It is a phenomenal love for God that a person has when that person, who is on the other side of world, would pray for me… a person they have never met in person. Phenomenal. And I have been overwhelmed with all the love and prayers. I haven’t had a lot of energy to respond to all the emails and texts and messages, but I have come beautifully undone in spirit with every single one of them. I have good news to report! But first let me share that day with you…I cried 4 times.
It was a hard day for all of us… for my husband, for my daughter, and for me. But God was with us every moment. And so were you. But I cried. And not for all the reasons that would first come to one’s mind.
I cried during prayer that morning.
I was so grateful that God has sent so many to pray for me. I have witnessed an outpouring of prayer many times in my life, but to witness such amazing love from people all around the world who only know me through what I share here was something I could not put into words. So my tears were my way of worship in thanksgiving.

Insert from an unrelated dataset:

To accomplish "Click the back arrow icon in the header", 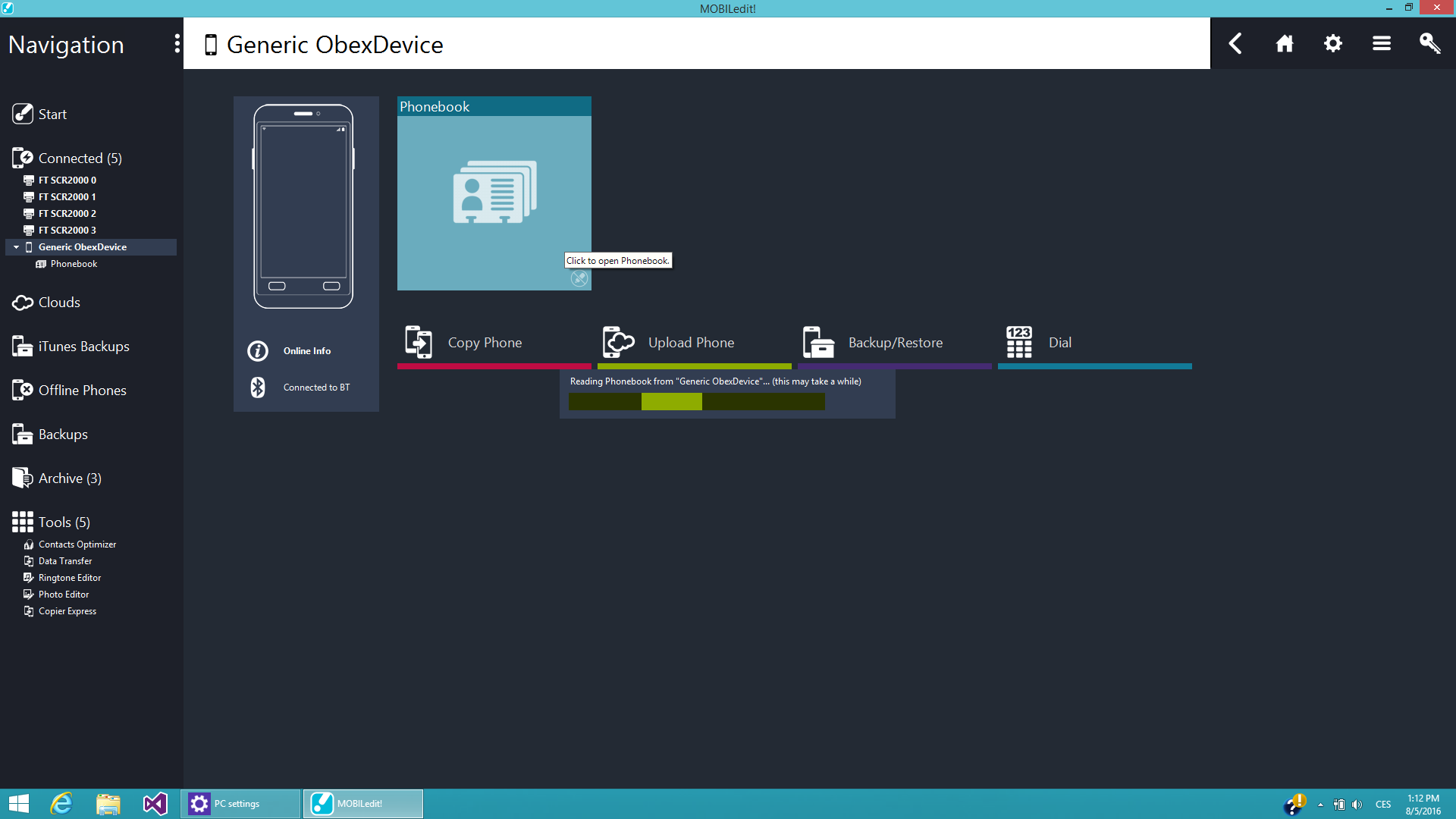I will point(1235,43).
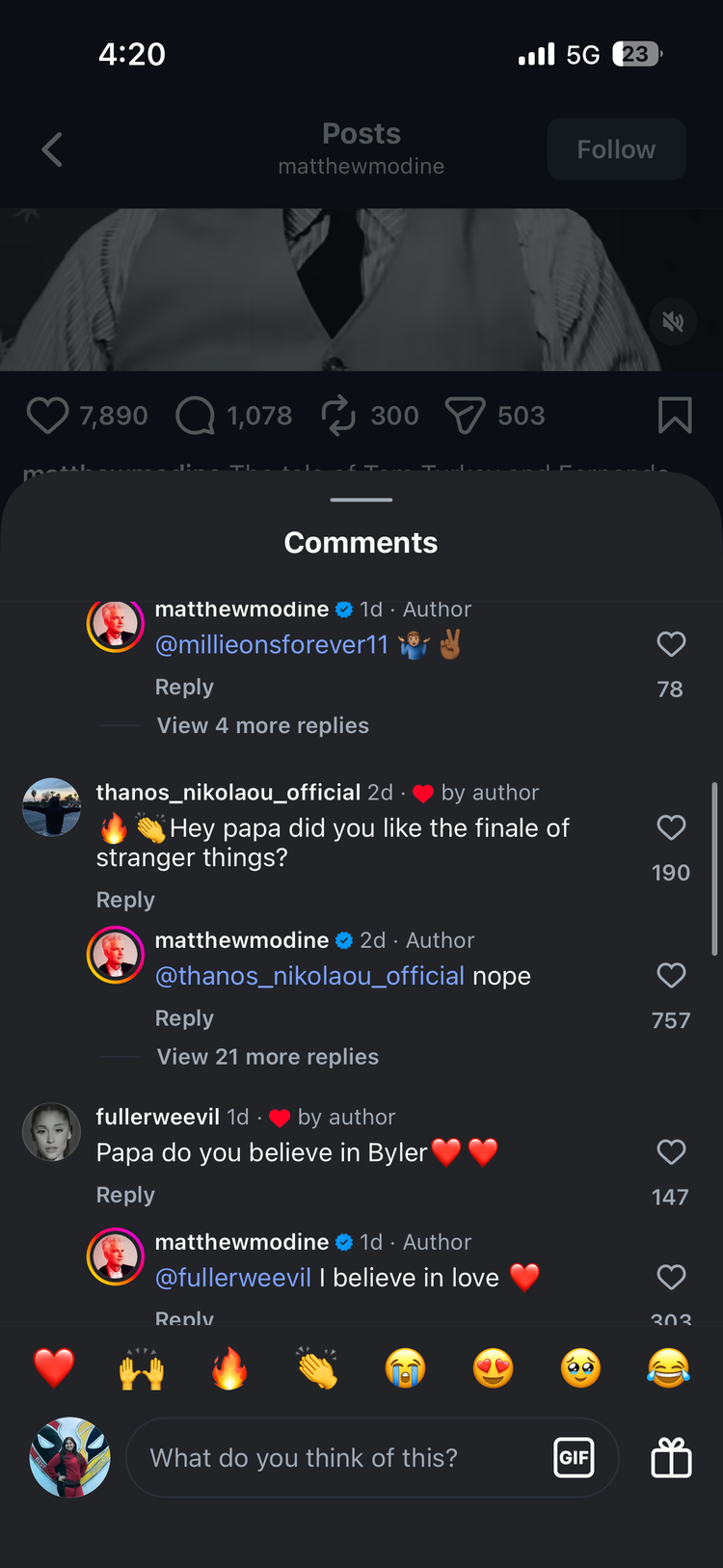Open the GIF picker in comment box
Image resolution: width=723 pixels, height=1568 pixels.
coord(574,1457)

I cried when we were on our way to the appointment.
There he stood at the intersection. His clothing old and tattered. The cold weather bearing down on him. His cardboard sign nearly easy to miss. His need written all over his face. My daughter handed me one of the hat and gloves set we carry in our car to bless others as I was getting the food gift card for the same purpose out of our glove box. Simultaneously, my husband begin to roll down the window and motion to this gentle man in need. As my husband handed him these things from the heart of our family the man smiled. As the light turned green and traffic proceeded to move off slowly we heard him say, “Cooool.” The smile he had worn grew much bigger. I cried. I knew that his response meant that he felt that someone cared enough to think of him before hand. We don’t have much, but we have plenty. We can always share our plenty.
I cried at the appointment that day.
The uterine biopsy was an extremely painful procedure. Extremely. While the Fibromylagia that I deal with likely made the procedure harder for me to deal with, I’d still have to rate it as one of the worst pains I have ever felt. Thankfully I was blessed with a doctor who was amazing and caring and so was her nurse. They were beyond even the most caring I’ve ever experienced.
And I cried when I got home.
Tears did not refrain from streaming down my face when I thought about how caring my husband and daughter are. Their level of sacrifice is pure. It is Jesus love in action. They carry a burden of love for me that cannot be put into words. And neither can my thankfulness.
I waited over a week for the results to come back. Because of the infection and this procedure, my body experienced a fibromyalgia flare up so I even did some crying during that week. Crying doesn’t make us weak. Crying brings us relief. I cried right into the arms of God.
And I cried in thankfulness when I heard.
Praise to my beloved Jesus! My biopsy and blood tests came back normal! No uterine cancer or abnormal cells, no PCOS or endometrial disease… and negative (in a good way) on a whole bunch of other things.
That basically leaves major hormone imbalance which is what I thought all along for the problems occurring. Hormone deficiency happens with both Fibromyalgia and peri-menopause (which I am in). They needed to check though to rule out the majors, and I’m glad they did even though that biopsy was a nightmare.
This leaves me with some difficult decisions on how to tackle it since my Fibromyalgia body can’t really take the procedure which would likely be the best option to help. I’ll be praying over what is the best route. God will provide.
I am so thankful that no major abnormalities were found. Praising Jesus! Thank you, thank you, thank YOU for your prayers. My love to you for thinking and praying for me and my family.
I don’t have a pretty picture to share this week. But I do have this:
If you don’t have this kind of love in your life, then please be open to it because there is truly nothing else like it. If you don’t have Jesus in your life to the fullness in truth that He is, I would love to share Him with you. I also would like to pray for you. Because I want to love.